Type 2 diabetes surges among children and teens -- and key treatment for adults often fails
There was more bad news Monday about this country's diabetes epidemic. Some 26 million Americans suffer from Type 2 diabetes, most of them adults. But the number of young people with the disease is growing fast. And now researchers have found that a key medication for treating it in grown-ups often fails in teenagers, as CBS News medical correspondent Dr. Jon LaPook reports.
Twenty-one-year-old Sara Chernov checks her blood sugar every day, one of many changes in her life since being diagnosed with Type 2 diabetes at age 16.
"It's definitely troubling for anybody dealing with a chronic disease to keep yourself on track, especially when you go through the phases of denial and understanding that this is a chronic disease," Chernov said.
Since 1980, obesity in children has almost tripled to more than 12 million. And that, says, Dr. Robin Goland, who helped run the study, has fueled a rise in Type 2 diabetes in young people.
"Historically, childhood diabetes has not been Type 2 diabetes, so very little is known about the right way to both prevent it and to treat it," Goland said.
Type 2 diabetes is the disease in which the body can't make enough insulin to process the sugar it takes in from food.

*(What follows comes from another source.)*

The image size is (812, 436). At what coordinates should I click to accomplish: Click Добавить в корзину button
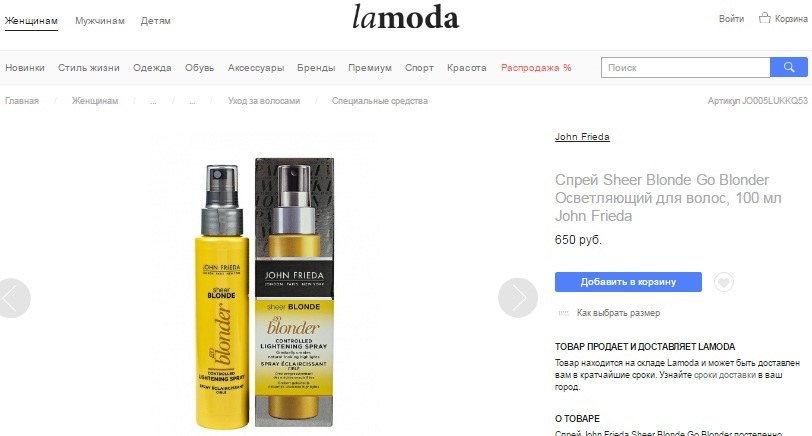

Formerly, it was considered rare to encounter Type 2 diabetes in children, as opposed to Type 1 diabetes (once known as "juvenile diabetes").
Medications that control blood sugar lower the risk of patients developing complications such as poor circulation, blindness, and kidney disease. But the most commonly prescribed drug in adults, metformin, failed more than half the time in the young patients in the study.
"We can prevent them from getting diabetes, that would be far preferable than being in the position of treating it," Goland said.
That's been the goal in New York City, which has been waging an aggressive anti-obesity campaign for years, taking measures such as posting calorie counts on menus and banning sugary drinks from public schools. Health Commissioner Dr. Tom Farley says willpower alone is not enough.
"We're going to have to try to engineer physical activities back into our daily lives ... get PE more back into schools," he said. "Second, we're going to have increase access to healthy foods like fruits and vegetables and reduce the availability and promotion of the calorie-dense snack foods that make it so easy for us to consume too many calories."
And little is being done in our nation's high schools to help. Only 17 percent of students get the recommended one hour of moderately vigorous physical activity a day.
LaPook said that preventative programs like the ones in New York City are an excellent investment, even if they entail some up-front cost. The total cost of obesity plus diabetes in this country each year is $340 billion.